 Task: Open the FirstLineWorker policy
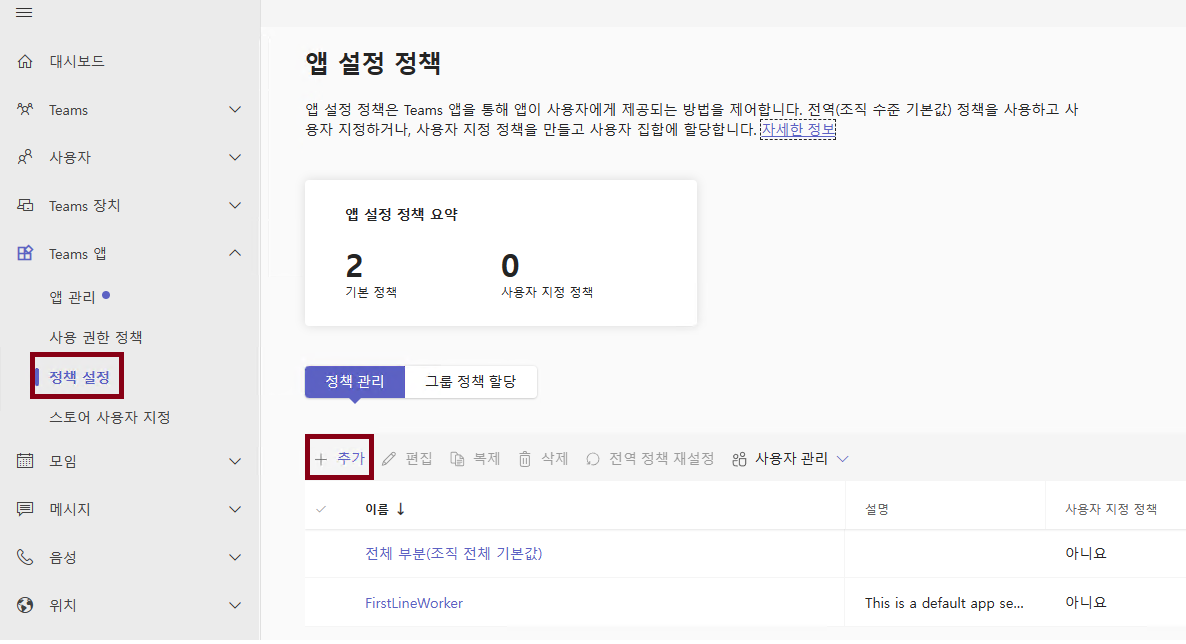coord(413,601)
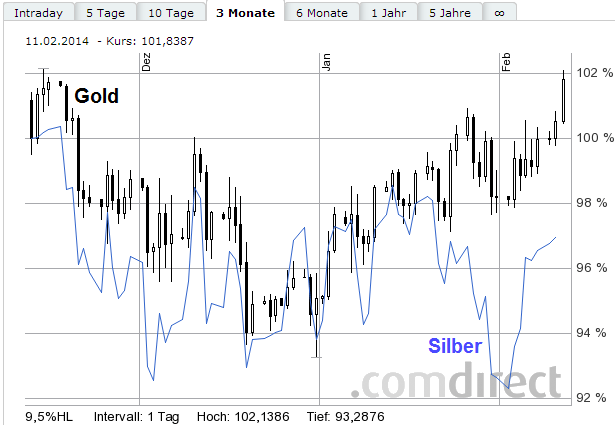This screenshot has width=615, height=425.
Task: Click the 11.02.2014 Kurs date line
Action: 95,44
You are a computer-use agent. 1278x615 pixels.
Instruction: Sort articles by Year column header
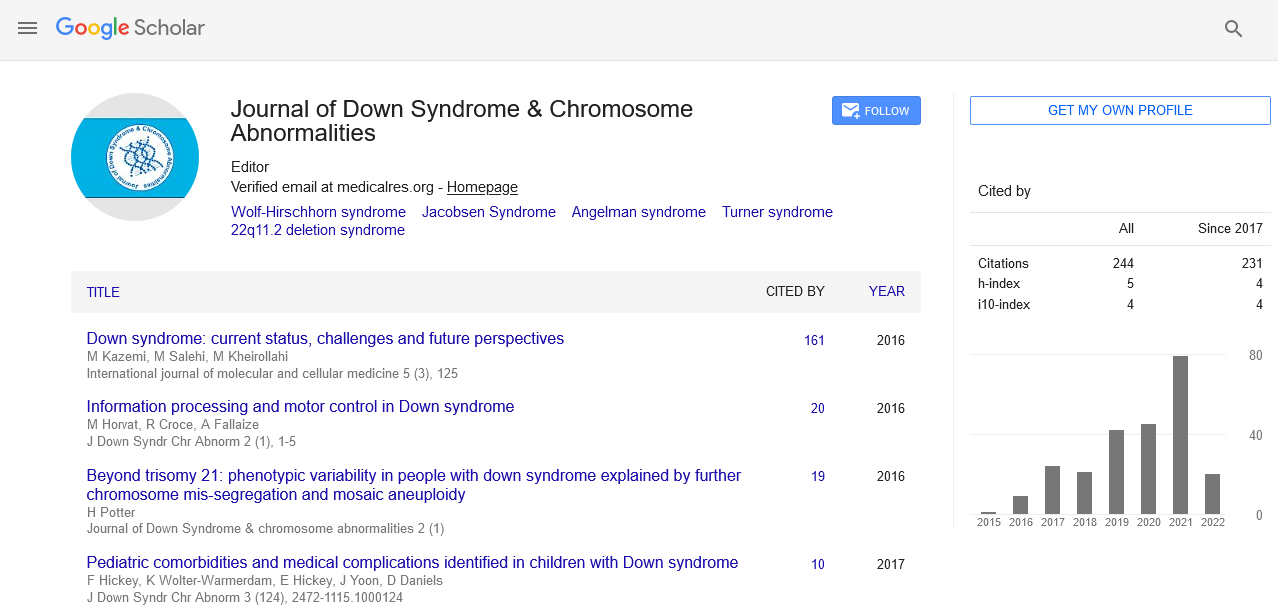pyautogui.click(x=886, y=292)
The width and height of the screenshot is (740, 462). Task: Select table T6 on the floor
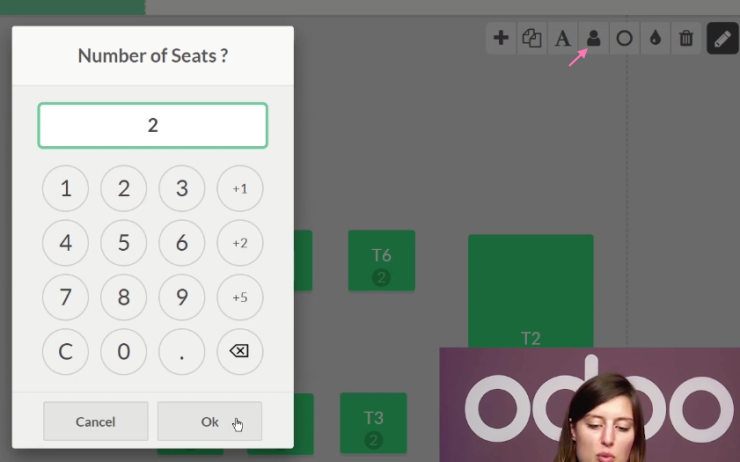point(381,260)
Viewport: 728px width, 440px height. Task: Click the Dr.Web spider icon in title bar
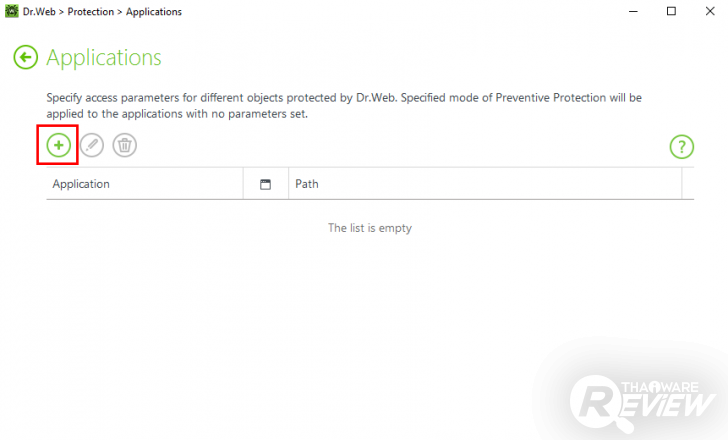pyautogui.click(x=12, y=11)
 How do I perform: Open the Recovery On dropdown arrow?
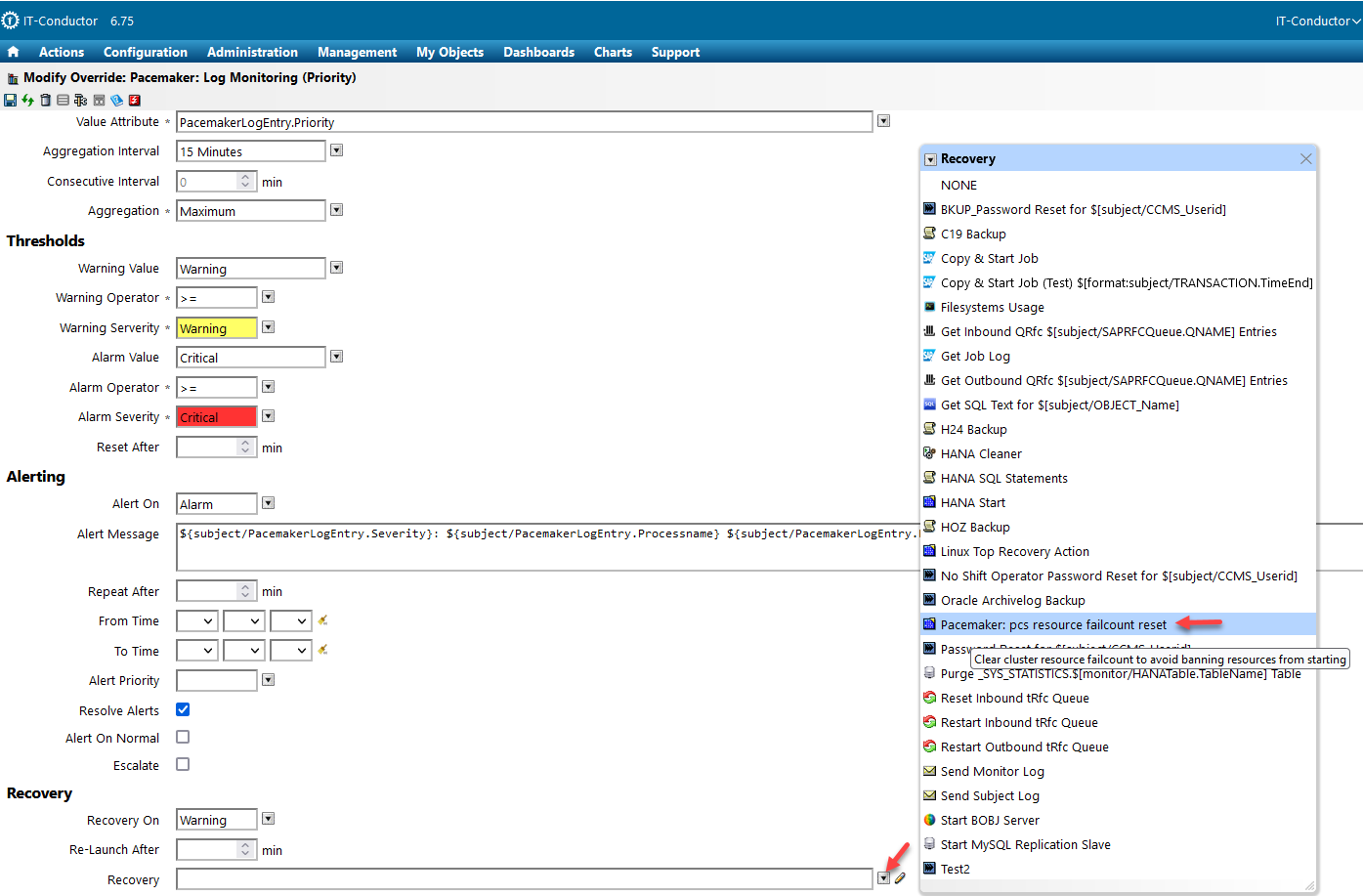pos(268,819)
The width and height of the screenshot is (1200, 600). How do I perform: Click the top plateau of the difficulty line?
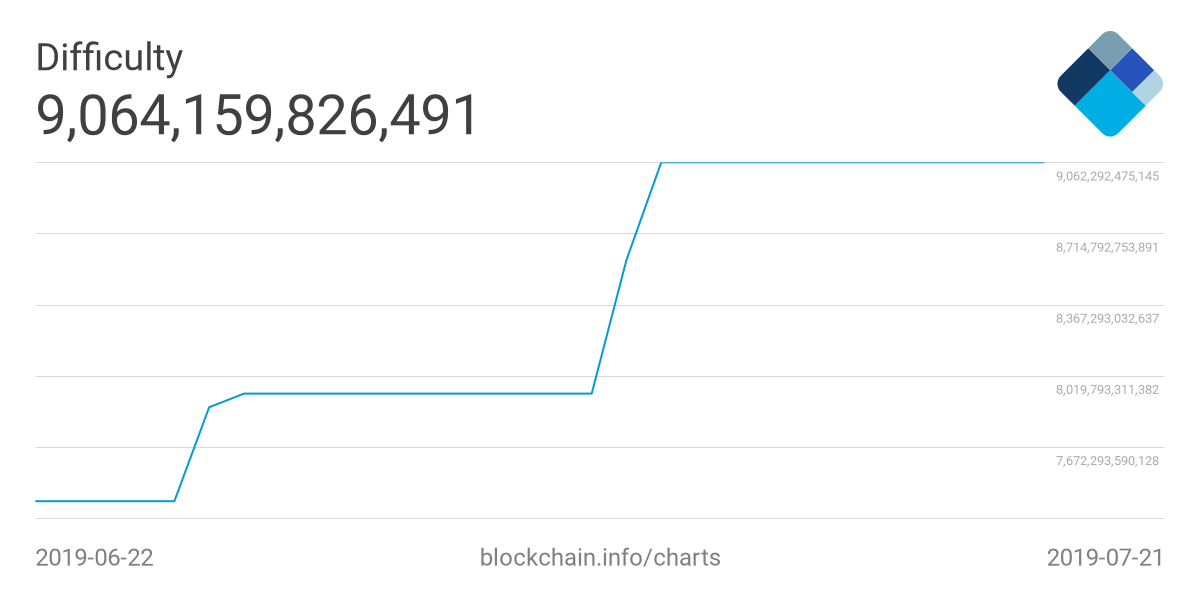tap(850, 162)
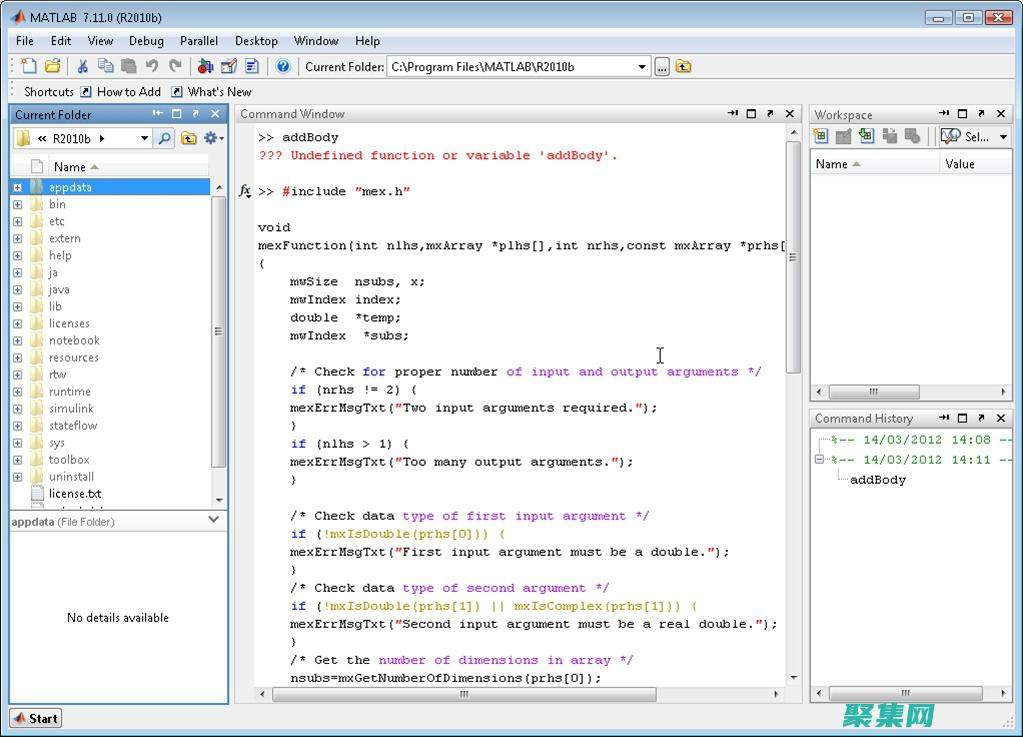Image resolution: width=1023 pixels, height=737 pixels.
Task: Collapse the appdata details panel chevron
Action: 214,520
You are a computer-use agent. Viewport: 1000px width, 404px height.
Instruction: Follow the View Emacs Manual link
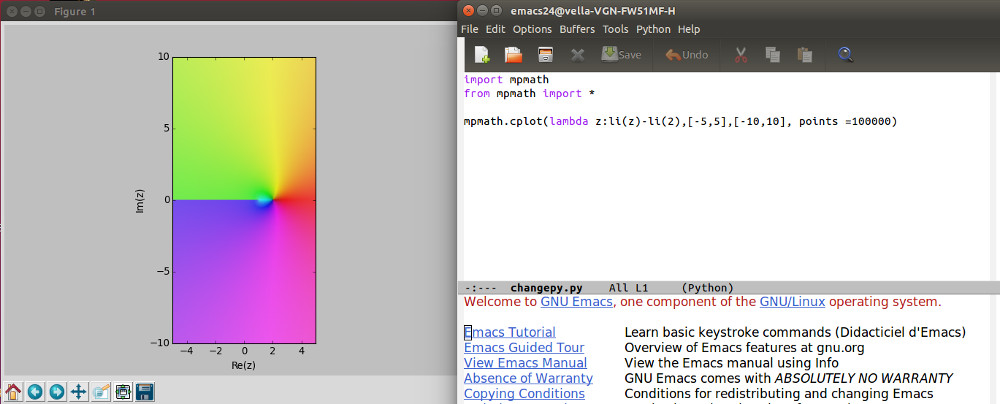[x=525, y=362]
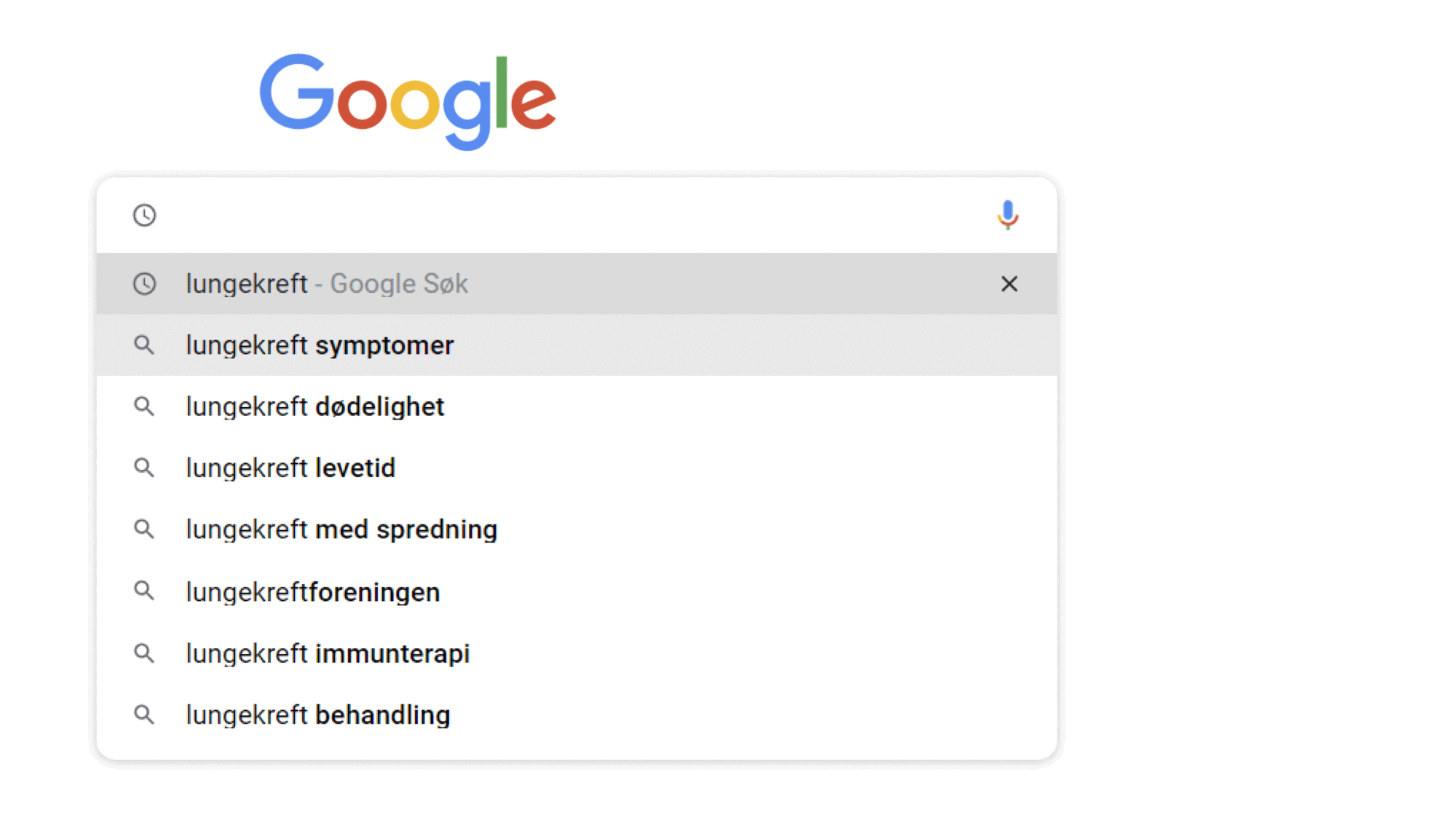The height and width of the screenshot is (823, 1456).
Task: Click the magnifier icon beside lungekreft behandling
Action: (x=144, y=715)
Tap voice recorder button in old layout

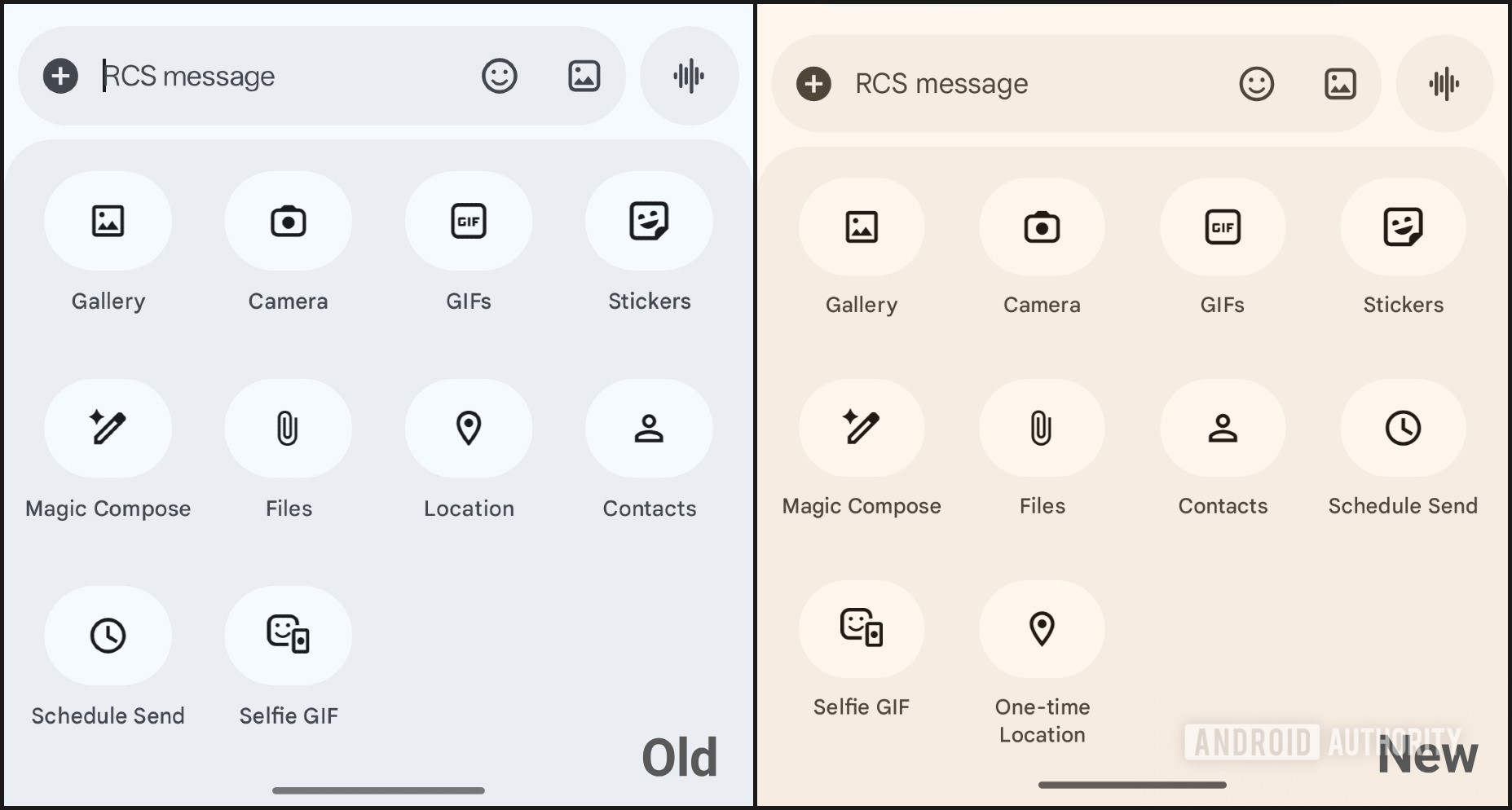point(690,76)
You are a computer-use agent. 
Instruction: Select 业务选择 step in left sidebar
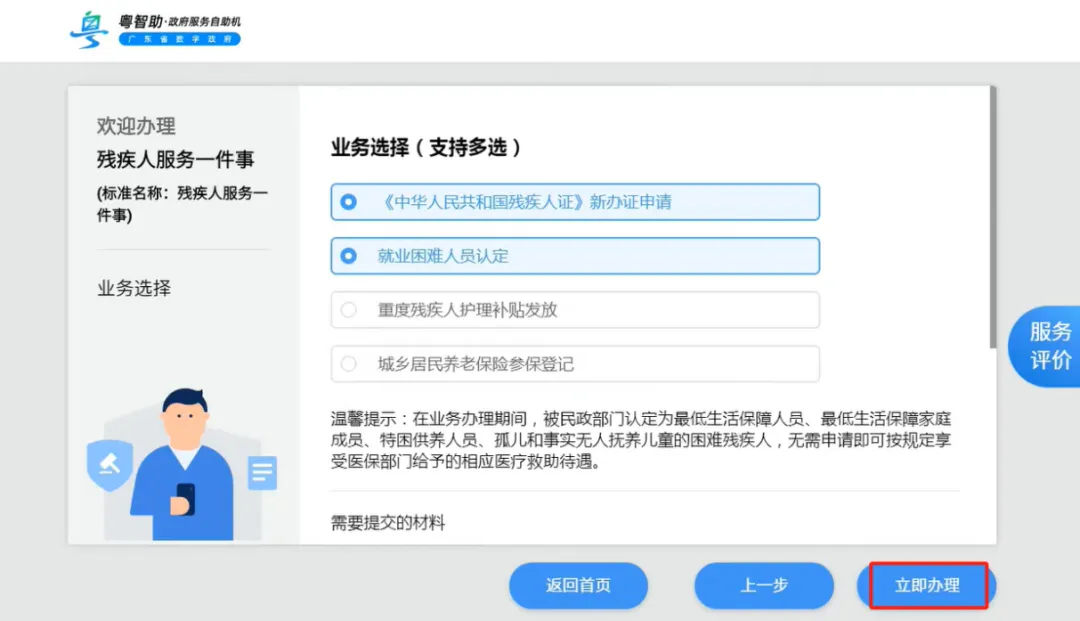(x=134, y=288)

> **Given exercise**: Which lines in the items above contain the string "computer" with matching case? Pick out every such line and copy it in full.

> **Task solution**:
You are a computer-use agent. 1278x615 pixels.
You are a computer-use agent. Viewport: 1000px width, 404px height.
You are a computer-use agent. 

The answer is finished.